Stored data
- Opening Delimiter -

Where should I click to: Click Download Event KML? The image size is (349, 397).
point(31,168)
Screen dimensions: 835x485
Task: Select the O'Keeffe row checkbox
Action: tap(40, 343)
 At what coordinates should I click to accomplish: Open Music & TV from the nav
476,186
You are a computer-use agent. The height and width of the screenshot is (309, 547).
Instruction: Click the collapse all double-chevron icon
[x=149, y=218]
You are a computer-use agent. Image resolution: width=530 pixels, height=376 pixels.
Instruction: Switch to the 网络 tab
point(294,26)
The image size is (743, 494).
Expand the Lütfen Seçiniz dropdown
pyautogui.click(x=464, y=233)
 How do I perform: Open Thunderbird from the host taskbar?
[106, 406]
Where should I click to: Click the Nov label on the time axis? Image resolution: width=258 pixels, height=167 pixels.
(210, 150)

- Closing Delimiter -

## ABOUT THIS TASK
Print the records above once again, exactly as written.

## ANSWER
Where should I click to: Click Download Event KML? The image size is (349, 397).
point(31,168)
Screen dimensions: 835x485
Task: Select the O'Keeffe row checkbox
Action: tap(40, 343)
 At what coordinates should I click to accomplish: Open Music & TV from the nav
476,186
You are a computer-use agent. The height and width of the screenshot is (309, 547).
Instruction: Click the collapse all double-chevron icon
[x=149, y=218]
You are a computer-use agent. Image resolution: width=530 pixels, height=376 pixels.
Instruction: Switch to the 网络 tab
point(294,26)
The image size is (743, 494).
Expand the Lütfen Seçiniz dropdown
pyautogui.click(x=464, y=233)
 How do I perform: Open Thunderbird from the host taskbar?
[106, 406]
Where should I click to: Click the Nov label on the time axis? Image resolution: width=258 pixels, height=167 pixels.
(210, 150)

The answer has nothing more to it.